The brachial plexus is a network of intertwined nerves that control movement and sensation in the arm and hand. A traumatic brachial plexus injury involves sudden damage to these nerves, and may cause weakness, loss of feeling, or loss of movement in the shoulder, arm, or hand. Sports injuries, traffic accidents, and childbirth can cause a brachial plexus injury, which is not very common. Symptoms might include paralysis of the musculoskeletal system in serious cases. Abrasions to the brachial plexus can result in a wide range of symptoms. The location and severity of the injury determine the clinical picture of the damage. Mild brachial plexus injuries may heal without treatment. More severe injuries may require surgery to regain function of the arm or hand. The most common symptoms of brachial plexus injury include:
- Weakness or numbness
- Loss of sensation
- Loss of movement (paralysis)
A tingling or stinging feeling may be described as a symptom in mild situations. Partial or complete paralysis of muscles in the hands, forearm, upper arm, and sections of the hip can occur in more severe cases. These individuals may have arm weakness or stiffness that corresponds to the damaged location.

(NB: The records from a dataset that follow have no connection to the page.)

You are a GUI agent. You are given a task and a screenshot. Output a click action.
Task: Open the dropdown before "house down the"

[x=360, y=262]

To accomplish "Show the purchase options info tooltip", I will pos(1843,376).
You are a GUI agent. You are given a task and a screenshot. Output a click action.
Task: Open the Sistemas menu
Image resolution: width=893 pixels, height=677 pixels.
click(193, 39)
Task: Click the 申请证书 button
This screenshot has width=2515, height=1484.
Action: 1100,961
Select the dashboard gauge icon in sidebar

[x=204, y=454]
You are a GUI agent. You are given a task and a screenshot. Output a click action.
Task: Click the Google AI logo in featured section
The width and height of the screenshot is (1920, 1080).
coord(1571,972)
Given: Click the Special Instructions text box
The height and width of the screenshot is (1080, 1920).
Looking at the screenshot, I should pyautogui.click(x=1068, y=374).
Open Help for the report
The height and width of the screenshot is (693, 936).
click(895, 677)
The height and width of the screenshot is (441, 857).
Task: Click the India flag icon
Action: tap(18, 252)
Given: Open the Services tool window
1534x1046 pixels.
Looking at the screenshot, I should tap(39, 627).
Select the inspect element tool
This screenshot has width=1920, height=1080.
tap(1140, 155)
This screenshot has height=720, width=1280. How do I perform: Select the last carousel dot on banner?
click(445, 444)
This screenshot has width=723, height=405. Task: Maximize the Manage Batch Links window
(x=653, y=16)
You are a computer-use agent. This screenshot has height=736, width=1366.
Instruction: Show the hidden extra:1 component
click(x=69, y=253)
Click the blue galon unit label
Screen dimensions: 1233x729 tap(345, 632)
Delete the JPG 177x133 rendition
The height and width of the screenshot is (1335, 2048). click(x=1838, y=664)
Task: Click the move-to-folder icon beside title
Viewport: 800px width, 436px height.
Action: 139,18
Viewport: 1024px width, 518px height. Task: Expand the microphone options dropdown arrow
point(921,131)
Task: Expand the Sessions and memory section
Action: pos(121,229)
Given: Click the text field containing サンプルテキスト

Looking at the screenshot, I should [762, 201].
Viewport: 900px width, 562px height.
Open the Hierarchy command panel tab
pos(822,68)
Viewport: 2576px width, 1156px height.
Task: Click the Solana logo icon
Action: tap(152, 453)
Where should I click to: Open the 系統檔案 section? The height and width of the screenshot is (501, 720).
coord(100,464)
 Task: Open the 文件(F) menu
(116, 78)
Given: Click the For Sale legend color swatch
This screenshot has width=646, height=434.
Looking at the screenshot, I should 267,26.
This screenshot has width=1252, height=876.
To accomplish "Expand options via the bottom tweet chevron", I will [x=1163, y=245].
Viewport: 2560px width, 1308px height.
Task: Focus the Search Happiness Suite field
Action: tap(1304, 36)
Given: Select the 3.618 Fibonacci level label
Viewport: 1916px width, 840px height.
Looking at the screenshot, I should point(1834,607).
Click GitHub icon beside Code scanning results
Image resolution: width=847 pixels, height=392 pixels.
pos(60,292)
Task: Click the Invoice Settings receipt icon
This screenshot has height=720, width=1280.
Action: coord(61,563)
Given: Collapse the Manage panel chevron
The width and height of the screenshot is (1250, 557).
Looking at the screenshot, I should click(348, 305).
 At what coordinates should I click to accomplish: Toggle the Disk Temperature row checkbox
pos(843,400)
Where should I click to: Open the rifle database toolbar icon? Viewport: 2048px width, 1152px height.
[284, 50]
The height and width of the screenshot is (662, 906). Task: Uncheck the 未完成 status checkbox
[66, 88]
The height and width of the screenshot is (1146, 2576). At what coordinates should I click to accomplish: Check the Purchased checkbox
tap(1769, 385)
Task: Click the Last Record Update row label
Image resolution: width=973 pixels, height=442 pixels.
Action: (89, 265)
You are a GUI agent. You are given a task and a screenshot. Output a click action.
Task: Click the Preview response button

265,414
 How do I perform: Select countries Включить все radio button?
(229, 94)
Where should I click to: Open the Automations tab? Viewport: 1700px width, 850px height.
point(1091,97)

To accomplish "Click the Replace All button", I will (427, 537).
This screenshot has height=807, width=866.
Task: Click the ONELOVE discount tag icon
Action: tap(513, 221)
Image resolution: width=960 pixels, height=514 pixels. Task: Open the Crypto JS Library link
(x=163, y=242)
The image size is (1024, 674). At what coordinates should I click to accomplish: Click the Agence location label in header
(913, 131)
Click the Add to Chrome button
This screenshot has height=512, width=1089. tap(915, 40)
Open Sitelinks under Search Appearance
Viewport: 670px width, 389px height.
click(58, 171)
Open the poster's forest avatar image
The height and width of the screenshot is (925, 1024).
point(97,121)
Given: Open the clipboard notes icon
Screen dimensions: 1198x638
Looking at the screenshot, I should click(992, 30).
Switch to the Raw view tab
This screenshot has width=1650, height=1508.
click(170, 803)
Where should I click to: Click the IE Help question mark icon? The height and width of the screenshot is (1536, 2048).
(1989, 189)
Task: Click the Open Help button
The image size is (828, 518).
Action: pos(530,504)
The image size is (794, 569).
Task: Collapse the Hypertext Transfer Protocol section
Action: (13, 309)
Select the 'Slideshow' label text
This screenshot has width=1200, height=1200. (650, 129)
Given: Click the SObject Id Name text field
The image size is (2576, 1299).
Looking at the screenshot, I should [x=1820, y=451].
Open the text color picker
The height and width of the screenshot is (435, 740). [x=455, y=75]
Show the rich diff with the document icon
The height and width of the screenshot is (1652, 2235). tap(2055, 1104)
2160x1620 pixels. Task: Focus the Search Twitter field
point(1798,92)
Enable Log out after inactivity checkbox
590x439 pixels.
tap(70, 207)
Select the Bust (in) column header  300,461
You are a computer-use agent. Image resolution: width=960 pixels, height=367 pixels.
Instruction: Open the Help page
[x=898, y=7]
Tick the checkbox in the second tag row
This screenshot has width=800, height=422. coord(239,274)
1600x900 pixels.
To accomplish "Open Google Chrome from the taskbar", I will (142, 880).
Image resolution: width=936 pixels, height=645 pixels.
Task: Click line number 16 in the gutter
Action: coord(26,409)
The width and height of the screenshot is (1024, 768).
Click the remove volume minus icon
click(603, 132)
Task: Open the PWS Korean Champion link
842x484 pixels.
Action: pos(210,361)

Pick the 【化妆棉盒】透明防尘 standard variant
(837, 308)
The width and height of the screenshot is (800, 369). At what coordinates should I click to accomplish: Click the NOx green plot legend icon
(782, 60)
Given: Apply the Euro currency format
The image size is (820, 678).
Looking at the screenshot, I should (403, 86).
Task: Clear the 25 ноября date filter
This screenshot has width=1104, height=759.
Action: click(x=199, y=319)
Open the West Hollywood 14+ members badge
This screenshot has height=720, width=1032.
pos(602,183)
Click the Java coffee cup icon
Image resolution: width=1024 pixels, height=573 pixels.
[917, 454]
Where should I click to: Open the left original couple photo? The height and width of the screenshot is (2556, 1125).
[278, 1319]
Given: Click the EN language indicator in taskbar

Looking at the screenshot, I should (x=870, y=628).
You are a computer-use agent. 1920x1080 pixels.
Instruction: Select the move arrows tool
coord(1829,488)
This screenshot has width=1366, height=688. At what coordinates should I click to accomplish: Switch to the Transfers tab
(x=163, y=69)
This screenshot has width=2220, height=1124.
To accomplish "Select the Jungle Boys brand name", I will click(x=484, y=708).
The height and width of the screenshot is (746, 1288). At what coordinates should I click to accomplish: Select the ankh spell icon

A Long-Term Recovery Methodology
Patients may not experience improvements for six months or even a year following surgery due to the delayed regeneration of nerves. Following surgery, many people continue to make progress for several years. Even if they don’t experience immediate effects, we teach them that it is critical to remain moving in order to maintain joint flexibility. If the joint is stiff, even if the nerve is finally able to reawaken the muscle, functioning will be impaired.
During this recovery process, our occupational therapists teach patients how to use the unaffected arm to perform daily activities like eating and personal hygiene. Our therapists also assist with adaptive techniques for one-handed dressing, bathing and other daily activities. If the patient is unable to use the hand he or she writes with, therapeutic techniques can also train the other hand to perform this function.
A team of winner physical or occupational therapists with advanced training and clinical experience
When the brachial plexus or even other peripheral nerves that service the hand, arm, or shoulder are traumatically injured, patients often lack function and feeling in any or all of the affected limbs. When surgery is needed or not, committing to a long-term physical therapy programme is an important step toward rehabilitation and can make all the difference in long-term functionality.